Is education a societal good? Is it a for-profit commercial venture? Both sides of the debate can have impassioned arguments. Therefore, it is only logical that the same contradiction exists when it comes to the amount of capital that needs to be put into education.
The market is as big as an ocean. According to HolonIQ, a business that researches the ed-tech, healthcare, and environment areas, the global education market would be worth more than USD10 trillion by 2023. In this matter, India plays a critical role in ed-tech. The country has one of the world’s youngest and greatest demographics, making education and employment the most pressing rising needs. It’s no surprise that India boasts some of the most valuable ed-tech startups.
For a long time, the education sector received money from charitable sources and impact investors in addition to government support. Philanthropic funding has actively propelled education, from Khan Academy and social platform ventures like EkStep and Diksha to programs focused on increasing educational access and equity.
The main assumption for impact investors has been to generate interest and distribute funds for innovation in underrepresented market sectors. More mainstream money would come in to expand and grow those segments as the impact of that capital became clear.
During the last few years, mainstream investors have shown a growing interest in education, notably in ed-tech. This desire peaked during the pandemic when digital learning went from optional to mandatory. Yet, unlike in other industries, the demand for alternate kinds of capital in education will become even more crucial.
The Dangers of Scale.
With over 80% of the money, test prep has been the ed-tech area that has gotten the most investor attention. The rationale is self-evident. Education is a protracted process that takes time to bear fruit. Test preparation is a brief period during which the urge to study and attain a certain intent- passing a test — is at its peak. As a result, the desire to pay for such instruction is considerable, particularly in a B2C business model.
Many ed-tech funds weaved their theses around ed-tech, and massive sums of money poured in, but the risk is rising.
This raises even more questions.
- Is it worthwhile to push educational technology to the point of hard sell?
- Should ed-tech businesses continue to develop new courses and explore new markets as if education were consumer goods that needed to be stocked and delivered?
- Where would you locate qualified instructors to deliver high-quality education on such a large scale?
The answers to such queries are dependent on a few key criteria.
Concentrate on domain, foundation, and language to create a robust ed-tech platform.

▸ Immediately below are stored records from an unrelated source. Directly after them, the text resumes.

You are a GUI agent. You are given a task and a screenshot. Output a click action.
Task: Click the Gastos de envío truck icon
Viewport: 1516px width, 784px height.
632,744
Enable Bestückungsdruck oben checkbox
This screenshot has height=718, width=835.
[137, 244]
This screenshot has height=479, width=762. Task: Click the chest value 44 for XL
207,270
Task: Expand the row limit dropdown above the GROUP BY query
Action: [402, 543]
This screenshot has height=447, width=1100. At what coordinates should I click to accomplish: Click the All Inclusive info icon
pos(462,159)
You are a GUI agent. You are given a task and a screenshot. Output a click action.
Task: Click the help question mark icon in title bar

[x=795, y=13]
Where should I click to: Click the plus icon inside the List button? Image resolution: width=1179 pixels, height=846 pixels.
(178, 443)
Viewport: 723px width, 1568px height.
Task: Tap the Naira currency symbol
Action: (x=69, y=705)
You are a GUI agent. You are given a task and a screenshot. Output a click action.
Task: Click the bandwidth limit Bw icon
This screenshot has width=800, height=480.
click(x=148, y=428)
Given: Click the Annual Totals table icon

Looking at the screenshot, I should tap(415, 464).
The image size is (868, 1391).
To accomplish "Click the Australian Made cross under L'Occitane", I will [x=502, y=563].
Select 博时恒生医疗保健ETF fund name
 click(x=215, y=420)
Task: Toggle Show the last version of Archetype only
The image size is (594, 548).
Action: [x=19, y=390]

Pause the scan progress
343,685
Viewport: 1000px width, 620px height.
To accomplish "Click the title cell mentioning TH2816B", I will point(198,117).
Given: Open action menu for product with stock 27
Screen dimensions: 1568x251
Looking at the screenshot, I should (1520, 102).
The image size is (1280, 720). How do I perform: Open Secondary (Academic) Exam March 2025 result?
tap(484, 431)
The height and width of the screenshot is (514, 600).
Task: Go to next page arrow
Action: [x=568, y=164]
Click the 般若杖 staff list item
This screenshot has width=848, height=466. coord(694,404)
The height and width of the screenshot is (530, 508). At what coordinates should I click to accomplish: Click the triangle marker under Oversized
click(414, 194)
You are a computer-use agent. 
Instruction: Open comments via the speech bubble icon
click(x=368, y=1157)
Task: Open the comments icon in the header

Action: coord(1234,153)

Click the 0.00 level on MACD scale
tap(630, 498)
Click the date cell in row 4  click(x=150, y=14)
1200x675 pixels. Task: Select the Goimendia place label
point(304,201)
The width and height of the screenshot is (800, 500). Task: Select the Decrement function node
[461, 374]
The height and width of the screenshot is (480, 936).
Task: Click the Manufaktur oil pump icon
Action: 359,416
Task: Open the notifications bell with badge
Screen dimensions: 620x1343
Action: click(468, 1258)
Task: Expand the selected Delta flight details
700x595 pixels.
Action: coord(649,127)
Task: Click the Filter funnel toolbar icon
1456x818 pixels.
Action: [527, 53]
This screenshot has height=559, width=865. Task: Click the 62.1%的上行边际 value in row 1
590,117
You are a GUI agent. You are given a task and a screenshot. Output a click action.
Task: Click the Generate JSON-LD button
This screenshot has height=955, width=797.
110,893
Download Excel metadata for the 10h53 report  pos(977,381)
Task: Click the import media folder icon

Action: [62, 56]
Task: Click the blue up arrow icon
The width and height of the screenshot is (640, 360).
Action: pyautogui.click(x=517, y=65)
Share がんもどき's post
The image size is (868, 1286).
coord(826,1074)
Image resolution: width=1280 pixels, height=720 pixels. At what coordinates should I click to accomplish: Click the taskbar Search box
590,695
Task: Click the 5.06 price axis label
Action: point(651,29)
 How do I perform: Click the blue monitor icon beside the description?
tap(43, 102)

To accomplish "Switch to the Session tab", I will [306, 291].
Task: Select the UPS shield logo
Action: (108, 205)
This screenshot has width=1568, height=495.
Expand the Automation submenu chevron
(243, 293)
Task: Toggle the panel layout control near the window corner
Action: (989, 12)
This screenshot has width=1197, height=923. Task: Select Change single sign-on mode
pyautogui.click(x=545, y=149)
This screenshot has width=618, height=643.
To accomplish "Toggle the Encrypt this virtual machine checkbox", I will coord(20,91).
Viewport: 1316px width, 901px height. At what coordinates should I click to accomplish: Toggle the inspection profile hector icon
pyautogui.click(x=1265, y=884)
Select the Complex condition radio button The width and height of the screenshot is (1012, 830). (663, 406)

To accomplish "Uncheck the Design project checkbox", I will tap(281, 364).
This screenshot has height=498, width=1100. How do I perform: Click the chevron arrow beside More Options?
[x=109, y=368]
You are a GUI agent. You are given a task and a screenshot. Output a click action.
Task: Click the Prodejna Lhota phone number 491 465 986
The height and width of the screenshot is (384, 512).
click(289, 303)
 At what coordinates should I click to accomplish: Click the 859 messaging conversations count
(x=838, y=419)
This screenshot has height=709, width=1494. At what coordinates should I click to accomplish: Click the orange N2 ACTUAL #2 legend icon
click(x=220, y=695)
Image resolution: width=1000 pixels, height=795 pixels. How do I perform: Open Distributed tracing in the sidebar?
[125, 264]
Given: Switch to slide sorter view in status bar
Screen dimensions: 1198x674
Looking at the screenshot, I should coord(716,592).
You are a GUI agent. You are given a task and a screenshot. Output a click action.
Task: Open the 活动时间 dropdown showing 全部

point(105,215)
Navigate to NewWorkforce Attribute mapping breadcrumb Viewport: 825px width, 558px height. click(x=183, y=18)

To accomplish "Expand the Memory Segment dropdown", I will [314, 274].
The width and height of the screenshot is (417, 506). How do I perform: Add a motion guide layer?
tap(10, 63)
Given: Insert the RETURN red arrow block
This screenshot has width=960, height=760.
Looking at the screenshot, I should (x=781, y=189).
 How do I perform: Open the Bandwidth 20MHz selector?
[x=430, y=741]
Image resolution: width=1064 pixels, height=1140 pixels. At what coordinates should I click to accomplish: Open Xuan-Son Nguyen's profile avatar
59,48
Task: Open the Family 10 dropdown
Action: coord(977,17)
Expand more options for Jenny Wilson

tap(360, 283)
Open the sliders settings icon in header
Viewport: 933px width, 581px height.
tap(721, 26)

To begin, strong topic expertise is essential for successful instruction. It is true not only for entrepreneurs, many of whom were successful teachers before transitioning to developing ed-tech solutions but also for investors.
Curriculum creation requires years of study and experience. Mindspark, a math learning company, used to perform independent learning evaluations to demonstrate the learning benefit of a certain technique or practice.
So, when an ed-tech platform is continually developing new courses, recruiting new teachers, and attempting to enroll millions of students every quarter, when is the time to pause and consider the learning impact?
Second, the primary issue in education stems from a lack of basic learning, which leads to weaknesses that students must work to overcome for years. Even though fundamental learning is such a vital topic, organizations in this category have had difficulty attracting mainstream finance.
Philanthropic capital providers, such as the Central Square Foundation, have often expressed concern about this issue. Several of the most prominent impact investors and early-childhood education enterprises have done the same. The Union Budget and the National Education Policy have also recognized the relevance of basic learning.
Thirdly, there is a need to explore beyond English learning. Given that many students study in their native language, there is a large market waiting to be tapped that may necessitate a different approach to pricing and product design.
Fourth, not every invention can be implemented with equity financing. Impact investors and family-office foundations have brought in newer sources of financing to facilitate ecosystem formation. Development-impact bonds, in which money is related to the outcome, have been used to test outcome-based finance. Nevertheless, some businesses have pursued a bootstrapped strategy for development and scalability, avoiding the spotlight of equity capital.
The last line.
In the face of a financing freeze, several of the largest corporations supported by mainstream capital are rethinking their paths to profitability, while implementing actions like restructuring and layoffs to lengthen cash runways. What is certain is that they must also evaluate the best funding options. Companies must select the style of financing and the appropriate time frame based on their learning-impact goals, which may be longer in certain situations than the standard return horizon of seven to ten years assumed by VCs.